On a slightly different note, has anyone seen the 1969 classic Easy Rider? You may recognize the motif of the film from the recent Starsky & Hutch reference. At first glance this is just a throwaway hippie flick about two mangy bikers who smoke a lot of dope. The basic plot is as follows: Peter Fonda and Dennis Hopper make a big score in an illegal drug deal and use the ill-gotten cash to fund a groovy cross country journey from Los Angeles to Mardi Gras. Oh, and they pick up Jack Nicholson along the way. However, there is an ongoing current of social commentary throughout the film, especially in the portion which features Jack.

Despite the content such social commentary, it would still be easy to identify the overall message of the film as an advocacy for the "Sex, Drugs and Rock & Roll" worldview. All the resistance the pair meets along the way comes from people who are labeled "intolerant" of their free-wheeling lifestyle. However, there is a cryptic line in a scene near the end of the film in which Fonda and Hopper are sitting by the campfire. Hopper's character is optimistic because of all the money they had stashed in the tear-drop gas tank of Fonda's bike, but Fonda replies with a look of extreme remorse, "We blew it." I really think that this line is meant to show an epiphany on Fonda's part (not dissimilar to the one Paul has) that the path they had chosen was ultimately the wrong one. Shortly thereafter the two meet a similar end to many of the characters from the literary fiction we've read.

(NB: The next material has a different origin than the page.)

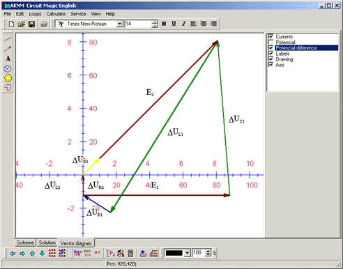Increase font size with spinner up arrow

coord(155,22)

I believe that the meaning (if not the theme) of Paul's Case and Easy Rider are very similar in their respective conclusions. Both Paul and the guys from the film were living in a fantasy world fueled by funds that were stolen from society. In the end, neither could sustain their counter-cultural lifestyle and both met untimely demises as a result. I would hate to try and boil down the broad wave of meaning that this has to a reductionism such as "Resistance [to societal norms] is futile," especially because I think that there is a more uplifting way up presenting it. It is my contention that both the story and the film could lead to the conclusion that in order to be truly free and happy one must be productive and contribute to society as opposed to leeching off of it in order to fuel a hedonistic lifestyle. It almost pains me to say it, but this is ringing some major "Prelude" bells about the Calvinist ideas of vocation and stewardship. Perhaps there's a reason why Easy Rider is available on DVD in Hekman Library after all.